╭─ SUPPLIED PASSAGE

Evolutionary Ecology | 1999
Philip Agnew; Jacob C. Koella
The microsporidian parasite Edhazardia aedis is capable of vertical or horizontal transmission among individuals of its host, the mosquito Aedes aegypti, and either mode of transmission may follow the other. We show that following the horizontal infection of host larvae, the parasites subsequent mode of transmission largely depends on host life history traits and their responses to different environmental conditions. In two experiments the intensity of larval exposure to infection and the amount of food available to them were simultaneously manipulated. One experiment followed the dynamics of host development and the parasites production of spores while the other estimated the outcome of their relationship. Host life history traits varied widely across treatment conditions while those of the parasite did not. Of particular importance was the hosts larval growth rate. Horizontal rather than vertical transmission by the parasite was more likely as low food and high dose conditions favoured slower larval growth rates. This pattern of transmission behaviour with host growth rate can be considered in terms of reproductive value: the potential vertical transmission success that female mosquitoes offer the parasite decreases as larval growth rates slow and makes them more attractive to exploitation for horizontal transmission (requiring host mortality). However, the lack of variation in the parasites life history traits gave rise in some conditions to low estimates for both its vertical and horizontal transmission success. We suggest that the unresponsive behaviour of the parasites life history traits reflects a bet-hedging strategy to reduce variance in its overall transmission success in the unpredictable environmental conditions and host larval growth rates that this parasite encounters in nature.

╰─
╭─ DATA SUPPLIED

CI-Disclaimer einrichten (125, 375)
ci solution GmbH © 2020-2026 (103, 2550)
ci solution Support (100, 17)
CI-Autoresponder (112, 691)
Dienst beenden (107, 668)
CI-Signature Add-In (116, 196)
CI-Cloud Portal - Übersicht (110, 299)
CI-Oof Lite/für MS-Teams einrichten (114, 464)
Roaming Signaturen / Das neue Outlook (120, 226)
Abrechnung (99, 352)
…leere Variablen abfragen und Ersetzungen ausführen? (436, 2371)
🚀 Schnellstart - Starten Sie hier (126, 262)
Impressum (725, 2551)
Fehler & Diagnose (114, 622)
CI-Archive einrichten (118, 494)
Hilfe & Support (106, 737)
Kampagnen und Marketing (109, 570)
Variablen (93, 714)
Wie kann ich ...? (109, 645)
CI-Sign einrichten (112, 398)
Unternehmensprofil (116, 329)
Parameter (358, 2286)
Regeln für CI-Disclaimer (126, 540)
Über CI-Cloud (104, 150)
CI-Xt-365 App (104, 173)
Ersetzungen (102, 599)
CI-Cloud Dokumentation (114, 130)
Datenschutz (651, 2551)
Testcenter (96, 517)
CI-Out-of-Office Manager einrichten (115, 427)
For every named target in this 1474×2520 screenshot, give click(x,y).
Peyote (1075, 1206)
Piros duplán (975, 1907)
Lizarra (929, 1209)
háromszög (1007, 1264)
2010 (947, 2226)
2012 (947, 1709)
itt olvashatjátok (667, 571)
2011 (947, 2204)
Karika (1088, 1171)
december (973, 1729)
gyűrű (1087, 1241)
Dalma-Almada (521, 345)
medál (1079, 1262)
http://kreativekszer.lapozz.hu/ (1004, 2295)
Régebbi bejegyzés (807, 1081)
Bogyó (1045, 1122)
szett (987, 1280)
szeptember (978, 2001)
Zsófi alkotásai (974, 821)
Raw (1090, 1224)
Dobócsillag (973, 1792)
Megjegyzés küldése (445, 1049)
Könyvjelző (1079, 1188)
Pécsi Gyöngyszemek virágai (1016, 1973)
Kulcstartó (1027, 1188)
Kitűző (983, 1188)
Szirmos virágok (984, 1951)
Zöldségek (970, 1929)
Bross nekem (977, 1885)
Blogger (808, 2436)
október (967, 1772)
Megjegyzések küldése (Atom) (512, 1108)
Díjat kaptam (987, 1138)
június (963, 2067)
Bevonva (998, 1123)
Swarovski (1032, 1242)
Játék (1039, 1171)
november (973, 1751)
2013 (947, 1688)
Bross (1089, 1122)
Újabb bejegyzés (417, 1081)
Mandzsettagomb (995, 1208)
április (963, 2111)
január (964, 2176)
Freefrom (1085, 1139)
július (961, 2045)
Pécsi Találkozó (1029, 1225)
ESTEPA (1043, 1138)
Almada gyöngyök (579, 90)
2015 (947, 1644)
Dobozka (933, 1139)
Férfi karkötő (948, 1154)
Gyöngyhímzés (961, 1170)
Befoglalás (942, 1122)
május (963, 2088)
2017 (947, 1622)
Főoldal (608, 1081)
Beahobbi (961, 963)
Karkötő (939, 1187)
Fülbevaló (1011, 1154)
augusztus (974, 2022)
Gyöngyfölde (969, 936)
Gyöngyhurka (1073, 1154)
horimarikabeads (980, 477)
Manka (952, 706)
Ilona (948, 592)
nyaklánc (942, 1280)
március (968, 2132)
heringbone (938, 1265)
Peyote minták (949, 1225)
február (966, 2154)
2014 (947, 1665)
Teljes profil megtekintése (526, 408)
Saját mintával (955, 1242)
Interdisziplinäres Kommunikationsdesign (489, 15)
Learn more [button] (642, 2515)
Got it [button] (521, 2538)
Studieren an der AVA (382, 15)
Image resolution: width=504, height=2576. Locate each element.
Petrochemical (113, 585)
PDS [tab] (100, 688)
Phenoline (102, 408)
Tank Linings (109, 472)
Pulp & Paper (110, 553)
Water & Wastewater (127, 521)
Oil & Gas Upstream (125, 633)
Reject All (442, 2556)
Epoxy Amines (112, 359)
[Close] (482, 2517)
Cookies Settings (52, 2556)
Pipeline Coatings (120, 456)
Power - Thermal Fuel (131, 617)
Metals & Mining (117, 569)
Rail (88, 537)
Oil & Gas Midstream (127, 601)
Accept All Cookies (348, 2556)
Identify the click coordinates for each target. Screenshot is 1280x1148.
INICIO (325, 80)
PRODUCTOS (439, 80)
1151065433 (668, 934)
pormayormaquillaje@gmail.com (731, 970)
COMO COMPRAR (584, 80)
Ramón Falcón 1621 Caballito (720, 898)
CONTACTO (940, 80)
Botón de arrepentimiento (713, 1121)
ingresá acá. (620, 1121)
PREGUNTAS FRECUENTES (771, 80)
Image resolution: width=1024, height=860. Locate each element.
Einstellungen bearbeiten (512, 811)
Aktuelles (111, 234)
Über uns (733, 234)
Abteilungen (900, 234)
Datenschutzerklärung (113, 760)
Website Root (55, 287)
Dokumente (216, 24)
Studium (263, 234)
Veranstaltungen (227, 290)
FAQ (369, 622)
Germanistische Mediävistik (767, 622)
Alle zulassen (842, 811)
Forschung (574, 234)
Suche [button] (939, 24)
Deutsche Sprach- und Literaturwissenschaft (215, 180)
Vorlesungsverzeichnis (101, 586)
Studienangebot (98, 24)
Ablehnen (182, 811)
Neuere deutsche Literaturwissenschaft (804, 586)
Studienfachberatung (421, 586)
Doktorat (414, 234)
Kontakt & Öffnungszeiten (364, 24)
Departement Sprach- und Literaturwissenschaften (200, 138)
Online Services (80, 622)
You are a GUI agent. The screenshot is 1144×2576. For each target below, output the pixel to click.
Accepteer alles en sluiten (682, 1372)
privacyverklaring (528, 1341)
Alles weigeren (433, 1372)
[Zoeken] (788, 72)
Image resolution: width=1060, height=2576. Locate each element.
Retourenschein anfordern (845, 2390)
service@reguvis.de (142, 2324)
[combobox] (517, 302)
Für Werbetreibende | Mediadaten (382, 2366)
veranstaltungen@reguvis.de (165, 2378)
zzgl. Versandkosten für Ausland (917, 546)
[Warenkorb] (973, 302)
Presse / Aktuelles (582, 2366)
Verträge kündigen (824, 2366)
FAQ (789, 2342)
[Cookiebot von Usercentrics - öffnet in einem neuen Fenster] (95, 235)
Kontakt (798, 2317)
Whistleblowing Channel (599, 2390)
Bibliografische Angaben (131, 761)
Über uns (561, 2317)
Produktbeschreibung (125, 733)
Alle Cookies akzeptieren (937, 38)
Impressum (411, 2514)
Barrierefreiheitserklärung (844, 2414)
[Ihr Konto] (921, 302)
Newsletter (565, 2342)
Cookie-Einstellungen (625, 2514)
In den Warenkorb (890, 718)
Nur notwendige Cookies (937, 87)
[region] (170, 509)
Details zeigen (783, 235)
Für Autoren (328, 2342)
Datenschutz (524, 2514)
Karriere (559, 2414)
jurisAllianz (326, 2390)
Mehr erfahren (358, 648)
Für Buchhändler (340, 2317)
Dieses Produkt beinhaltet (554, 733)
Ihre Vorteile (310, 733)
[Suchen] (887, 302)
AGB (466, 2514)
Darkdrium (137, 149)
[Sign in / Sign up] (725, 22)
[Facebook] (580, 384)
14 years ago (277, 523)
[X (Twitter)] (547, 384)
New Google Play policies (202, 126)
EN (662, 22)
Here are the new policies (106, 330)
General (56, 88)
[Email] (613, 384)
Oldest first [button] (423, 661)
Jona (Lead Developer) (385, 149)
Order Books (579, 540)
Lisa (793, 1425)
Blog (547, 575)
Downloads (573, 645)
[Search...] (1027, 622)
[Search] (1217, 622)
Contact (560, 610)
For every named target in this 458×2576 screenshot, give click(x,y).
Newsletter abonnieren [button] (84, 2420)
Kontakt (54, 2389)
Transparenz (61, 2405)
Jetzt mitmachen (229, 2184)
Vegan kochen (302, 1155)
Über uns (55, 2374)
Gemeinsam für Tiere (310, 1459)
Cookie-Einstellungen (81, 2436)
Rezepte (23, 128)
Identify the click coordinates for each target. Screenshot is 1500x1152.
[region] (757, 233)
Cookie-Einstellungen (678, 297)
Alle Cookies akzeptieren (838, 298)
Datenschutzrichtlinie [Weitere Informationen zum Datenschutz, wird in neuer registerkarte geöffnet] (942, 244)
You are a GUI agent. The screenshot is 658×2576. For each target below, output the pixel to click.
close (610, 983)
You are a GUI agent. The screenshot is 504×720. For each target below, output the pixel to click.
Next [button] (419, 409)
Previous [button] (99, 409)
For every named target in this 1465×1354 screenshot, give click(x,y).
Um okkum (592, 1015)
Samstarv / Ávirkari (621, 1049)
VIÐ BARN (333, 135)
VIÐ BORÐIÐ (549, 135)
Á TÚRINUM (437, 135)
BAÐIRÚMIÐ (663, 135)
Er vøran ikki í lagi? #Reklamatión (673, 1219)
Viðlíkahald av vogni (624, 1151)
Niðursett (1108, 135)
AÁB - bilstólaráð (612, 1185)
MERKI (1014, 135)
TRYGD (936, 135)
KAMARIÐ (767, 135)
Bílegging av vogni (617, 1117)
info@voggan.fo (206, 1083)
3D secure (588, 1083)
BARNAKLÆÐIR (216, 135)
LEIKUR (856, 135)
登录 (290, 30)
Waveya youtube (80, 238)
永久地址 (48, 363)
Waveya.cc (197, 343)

╰─

TASKS:
A) In the mosquito parasite abstract, which host life history trait is named as being of particular importance?
B) Shorten the paragraph of the mosquito parasite abstract that begins "The microsporidian parasite Edhazardia aedis" into a bulleted list that keeps its main facts.
Answer using only the mosquito parasite abstract and nothing in the items.

ANSWERS FOR THIS EXERCISE:
A) The host's larval growth rate.

B)
- Edhazardia aedis, a microsporidian parasite of the mosquito Aedes aegypti, can spread vertically or horizontally, and either mode can follow the other.
- After host larvae are infected horizontally, the parasite's next mode of transmission depends mostly on host life history traits and how they respond to the environment.
- Two experiments varied both the intensity of larval exposure to infection and the amount of food. One tracked host development and spore production, and the other estimated the outcome.
- Host traits varied widely across conditions, but the parasite's traits did not.
- Low food and high doses slowed larval growth, which made horizontal transmission more likely than vertical transmission.
- This fits reproductive value: slower-growing females offer less chance of vertical transmission, so they become better targets for horizontal transmission, which requires the host to die.
- Because the parasite's traits did not vary, some conditions gave low estimates for both kinds of transmission success.
- This unchanging behavior is suggested to be a bet-hedging strategy that lowers variance in overall transmission success under unpredictable conditions and host growth rates in nature.